- [Work request]: Word for word, copy all the data and drop the pictures.
[Given entries — start]
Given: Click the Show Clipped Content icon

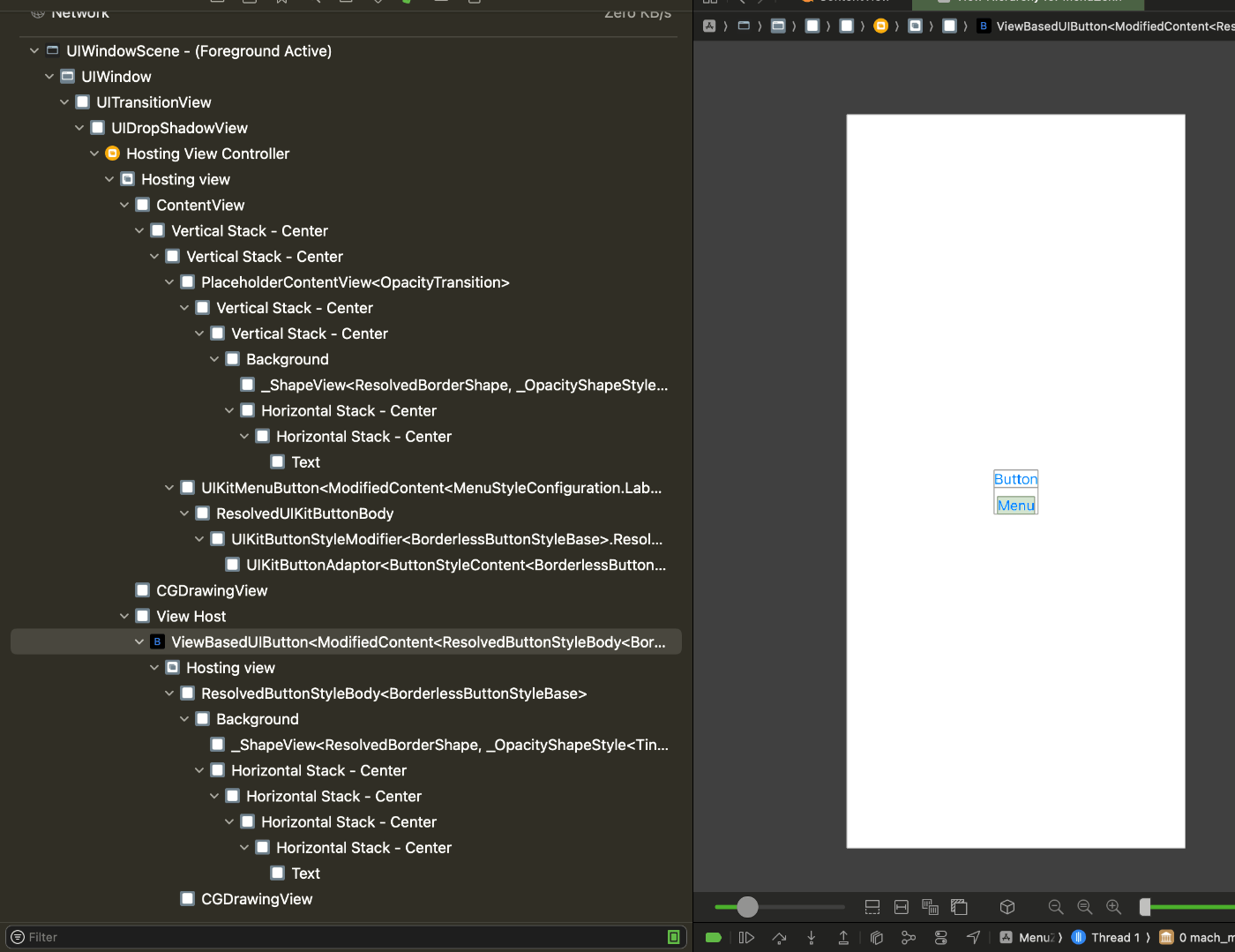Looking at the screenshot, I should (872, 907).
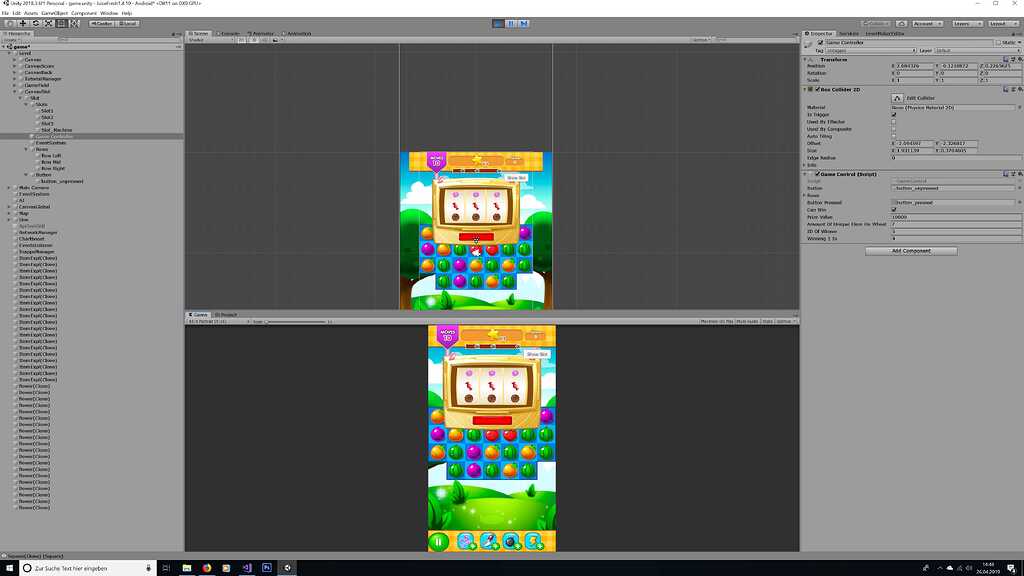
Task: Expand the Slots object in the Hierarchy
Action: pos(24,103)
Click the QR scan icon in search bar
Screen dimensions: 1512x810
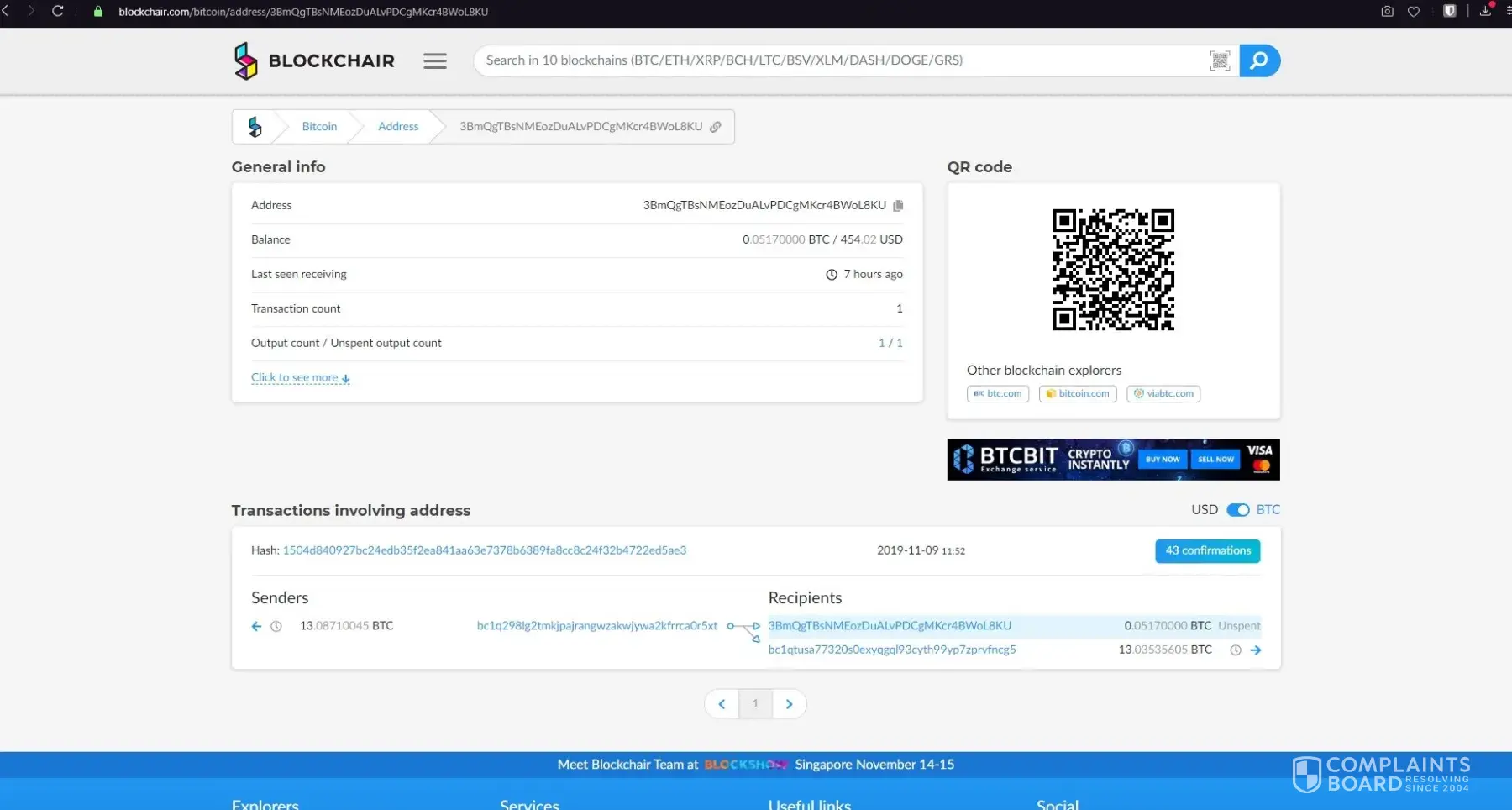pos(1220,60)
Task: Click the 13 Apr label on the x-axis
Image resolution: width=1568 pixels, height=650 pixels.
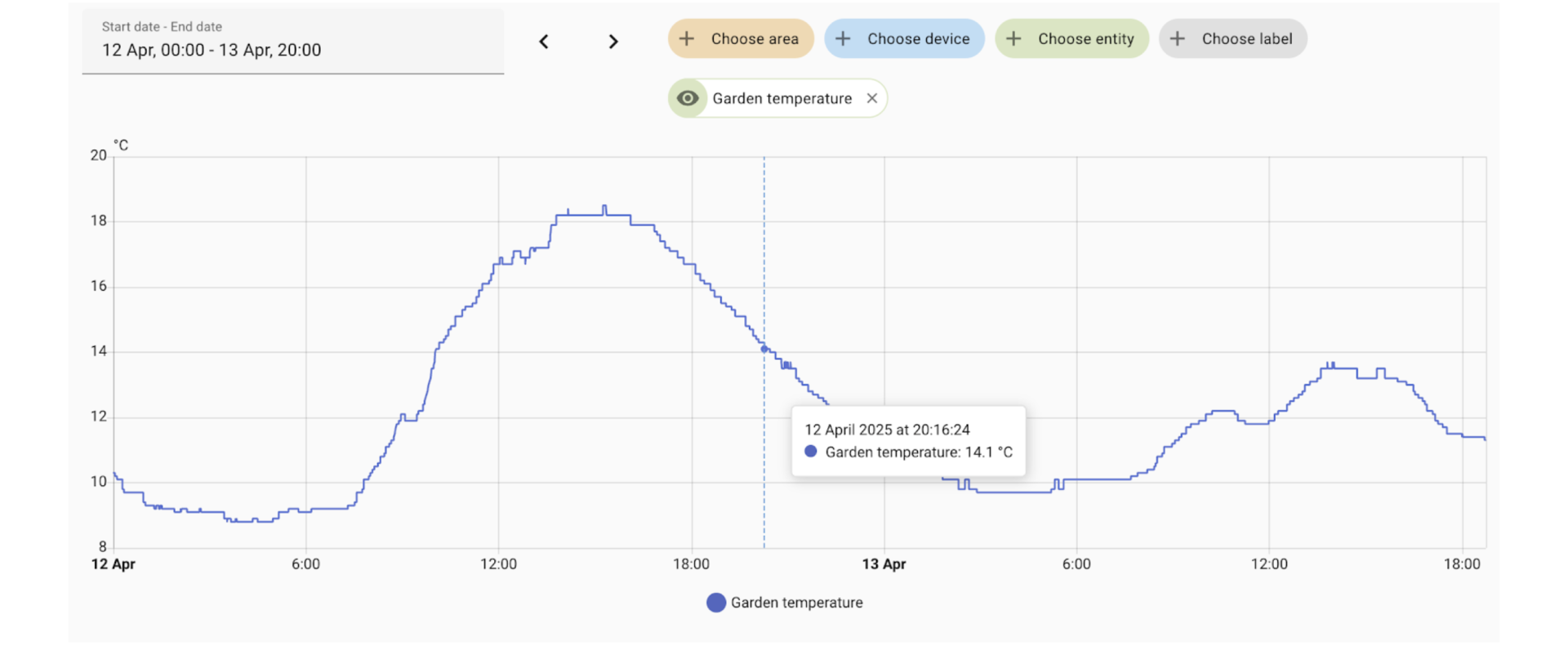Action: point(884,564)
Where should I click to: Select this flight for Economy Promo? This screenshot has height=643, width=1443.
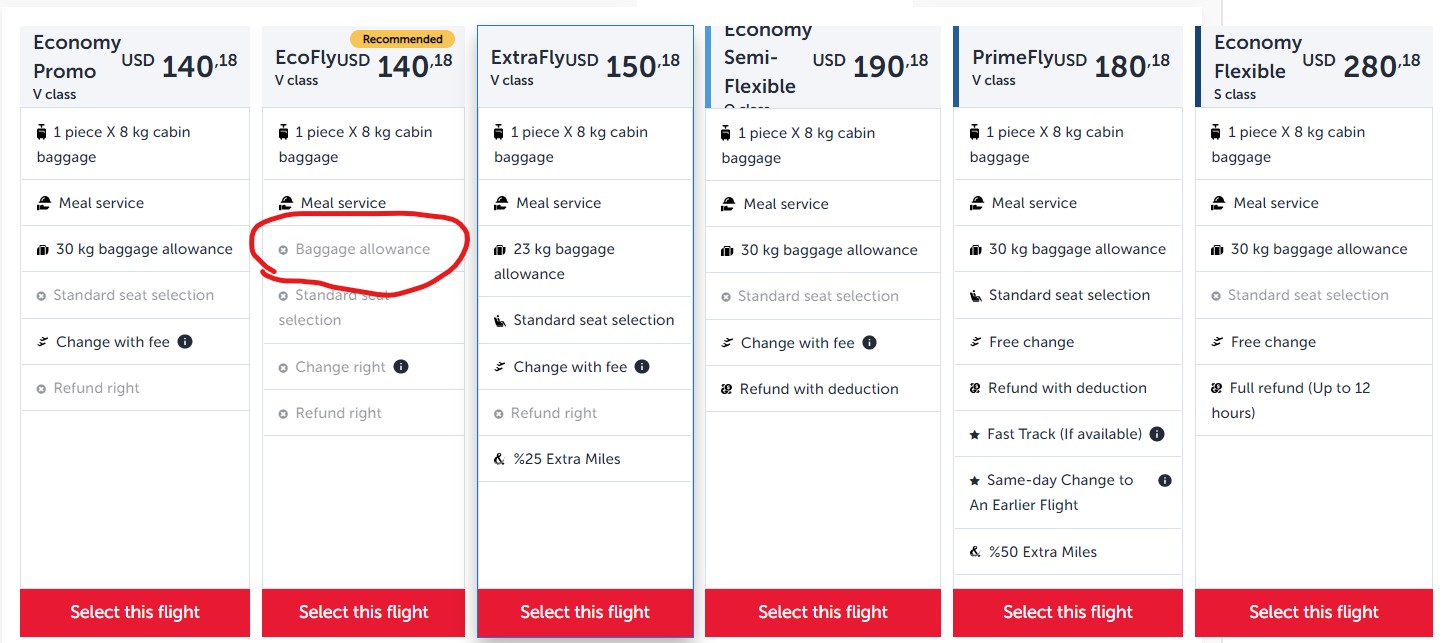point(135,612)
[Given entries — finish]
- [Task answer]:
Given: Click the Show Clipped Content icon

Looking at the screenshot, I should (872, 907).
Task: Expand the Slots object in the Hierarchy
Action: pos(24,103)
Click the QR scan icon in search bar
Screen dimensions: 1512x810
pos(1220,60)
Task: Click the 13 Apr label on the x-axis
Image resolution: width=1568 pixels, height=650 pixels.
Action: point(884,564)
Where should I click to: Select this flight for Economy Promo? This screenshot has height=643, width=1443.
point(135,612)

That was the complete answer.